Self interest is a major driver behind cheating. Even with all the scholarships that universities distribute, attendance is still costly. Whether the students themselves are paying the tuition costs or their parents are, students want a good return on the investment. By cheating, students believe that they will be able to land a good job, thus making college a worthy venture.

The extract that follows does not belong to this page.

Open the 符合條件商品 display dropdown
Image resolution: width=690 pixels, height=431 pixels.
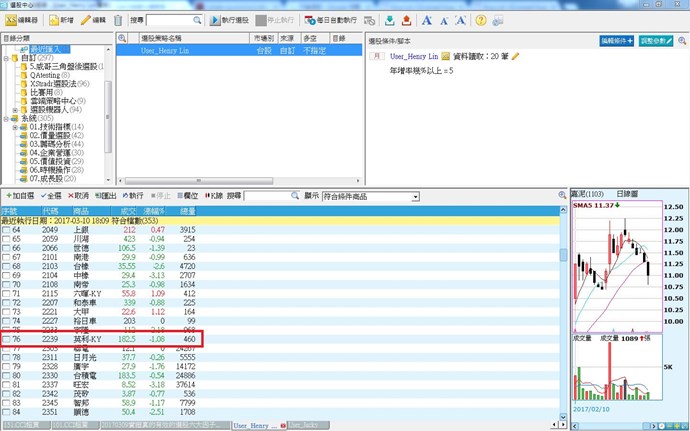tap(372, 197)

What is wrong with cheating?

Halachic prohibitions are certainly violated by cheating. Rabbi Glickman points out that "there is a widespread agreement among poskim (rabbinic scholars) that cheating on an exam or other assignment violates multiple prohibitions. It is, firstly, g’neivat daat (dishonest misrepresentation) since it creates a false impression upon the students, teachers, employers etc. Secondly, as the act of cheating may affect a fellow student’s prospects for employment or graduate school, it can constitute the transgression of actual g’neiva (theft). In a broad sense, it violates the Torah's admonition to ‘do what is right and good.’"

Academic dishonesty perverts the central mission of an education: to gain relevant knowledge that will aid a student in his future endeavors. By cheating, a student is cheating himself. The goal of college is to learn and gain valuable information. When a student cheats on an exam, he is not properly learning the information needed to succeed.

Long-term detrimental effects can often occur from cheating. When students graduate and apply for jobs, employers may be hesitant to accept someone due to their prior academic dishonesty. Rabbi Glickman remembers having to rescind a job offer to an executive when it was revealed on a personality check that he had been expelled from school many years before. However, it goes deeper than that. Even if a cheater is not caught, there are serious implications on his future habits. When one uses cheating as a means of getting from point A to point B and becomes dependent upon bending the rules, it can lead to cheating in work which can lead to criminal activity.

Given that cheating seems to present some serious issues, what can be done to curb cheating?

1) Students must answer the question of why they are in college. Is the sole purpose of college to receive a piece of paper that shows they successfully attended school, (an extrinsic motivation) or is it in order to gain valuable information? If students believe that the sole purpose of college is to receive a diploma at the end of their cycle, then cheating is just an easy (albeit lazy) way to get there. However, if students believe that the reason they are in a university is to attain a greater level of knowledge, then grades are not as important as the gain of insight.

2) Instructors and institutions as a whole need to address the issue of cheating. Students may know that there is something morally wrong with cheating; however, they may not know the severity of their transgressions. The issues and ramifications of cheating should be addressed early on in a student’s education in order to curb the inclination at the very beginning.

3) Academic dishonesty must be taken seriously by faculty and administration. If schools are not strict on ensuring academic integrity, or worse - disregard it, then students will have little reason to respect the rules. A college student recently confessed that the reason she often cheated in college was because “the rules were not upheld by the faculty. If they were, I would have been less inclined to cheat".

There is no question: college is hard. The stress of getting a good grade and landing a good job is immense regardless of the university. That is likely why when it comes down to acting dishonestly to score a higher mark versus listening to one’s moral inclination, studies show an astounding 80 percent of students have, at least once, chosen the former. However, as Albus Dumbledore, Headmaster of Hogwarts School of Witchcraft and Wizardry, once famously said, "We must choose between doing what is right and what is easy.” What will you choose?